■ **Task directions**: Each entry needs to be restated exactly as written.

[Source data]

□ □ □ □ □

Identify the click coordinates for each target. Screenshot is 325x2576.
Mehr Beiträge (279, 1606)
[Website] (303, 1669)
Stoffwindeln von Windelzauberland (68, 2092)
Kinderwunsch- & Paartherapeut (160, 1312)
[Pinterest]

□ □ □ □ □

■ **Written solution**:
Identify the click coordinates for each target. Screenshot is 325x2576.
Mehr Beiträge (279, 1606)
[Website] (303, 1669)
Stoffwindeln von Windelzauberland (68, 2092)
Kinderwunsch- & Paartherapeut (160, 1312)
[Pinterest]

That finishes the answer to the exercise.